*** Begin section ***
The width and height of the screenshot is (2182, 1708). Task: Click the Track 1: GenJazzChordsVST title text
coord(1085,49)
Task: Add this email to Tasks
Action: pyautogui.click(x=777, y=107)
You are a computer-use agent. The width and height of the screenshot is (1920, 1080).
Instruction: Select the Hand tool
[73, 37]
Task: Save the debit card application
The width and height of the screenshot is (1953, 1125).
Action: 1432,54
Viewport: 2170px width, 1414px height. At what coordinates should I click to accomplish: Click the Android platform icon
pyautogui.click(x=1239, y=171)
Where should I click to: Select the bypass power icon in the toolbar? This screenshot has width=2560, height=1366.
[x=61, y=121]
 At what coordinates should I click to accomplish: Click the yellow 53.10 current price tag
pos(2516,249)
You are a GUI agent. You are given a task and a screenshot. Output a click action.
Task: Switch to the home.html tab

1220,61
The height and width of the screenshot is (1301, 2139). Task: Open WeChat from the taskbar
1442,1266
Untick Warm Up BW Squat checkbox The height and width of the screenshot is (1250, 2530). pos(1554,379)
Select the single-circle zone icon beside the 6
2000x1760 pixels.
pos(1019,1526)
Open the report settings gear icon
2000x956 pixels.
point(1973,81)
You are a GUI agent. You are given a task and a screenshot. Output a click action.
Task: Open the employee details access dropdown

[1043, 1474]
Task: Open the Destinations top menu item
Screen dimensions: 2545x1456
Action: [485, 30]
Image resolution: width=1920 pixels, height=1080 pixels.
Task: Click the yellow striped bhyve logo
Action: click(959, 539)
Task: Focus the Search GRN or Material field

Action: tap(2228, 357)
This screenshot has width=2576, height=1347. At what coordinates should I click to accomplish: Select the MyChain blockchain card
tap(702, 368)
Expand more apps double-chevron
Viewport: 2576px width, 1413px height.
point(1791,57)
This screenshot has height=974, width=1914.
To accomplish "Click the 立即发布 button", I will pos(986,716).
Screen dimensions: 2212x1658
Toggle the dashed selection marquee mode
*** End section ***
## [Exercise objective]
Would you reproduce all the entries exactly?

## [Completed exercise]
The width and height of the screenshot is (2182, 1708). Task: Click the Track 1: GenJazzChordsVST title text
coord(1085,49)
Task: Add this email to Tasks
Action: pyautogui.click(x=777, y=107)
You are a computer-use agent. The width and height of the screenshot is (1920, 1080).
Instruction: Select the Hand tool
[73, 37]
Task: Save the debit card application
The width and height of the screenshot is (1953, 1125).
Action: 1432,54
Viewport: 2170px width, 1414px height. At what coordinates should I click to accomplish: Click the Android platform icon
pyautogui.click(x=1239, y=171)
Where should I click to: Select the bypass power icon in the toolbar? This screenshot has width=2560, height=1366.
[x=61, y=121]
 At what coordinates should I click to accomplish: Click the yellow 53.10 current price tag
pos(2516,249)
You are a GUI agent. You are given a task and a screenshot. Output a click action.
Task: Switch to the home.html tab

1220,61
The height and width of the screenshot is (1301, 2139). Task: Open WeChat from the taskbar
1442,1266
Untick Warm Up BW Squat checkbox The height and width of the screenshot is (1250, 2530). pos(1554,379)
Select the single-circle zone icon beside the 6
2000x1760 pixels.
pos(1019,1526)
Open the report settings gear icon
2000x956 pixels.
point(1973,81)
You are a GUI agent. You are given a task and a screenshot. Output a click action.
Task: Open the employee details access dropdown

[1043, 1474]
Task: Open the Destinations top menu item
Screen dimensions: 2545x1456
Action: [485, 30]
Image resolution: width=1920 pixels, height=1080 pixels.
Task: Click the yellow striped bhyve logo
Action: click(959, 539)
Task: Focus the Search GRN or Material field

Action: tap(2228, 357)
This screenshot has width=2576, height=1347. At what coordinates should I click to accomplish: Select the MyChain blockchain card
tap(702, 368)
Expand more apps double-chevron
Viewport: 2576px width, 1413px height.
point(1791,57)
This screenshot has height=974, width=1914.
To accomplish "Click the 立即发布 button", I will pos(986,716).
Screen dimensions: 2212x1658
Toggle the dashed selection marquee mode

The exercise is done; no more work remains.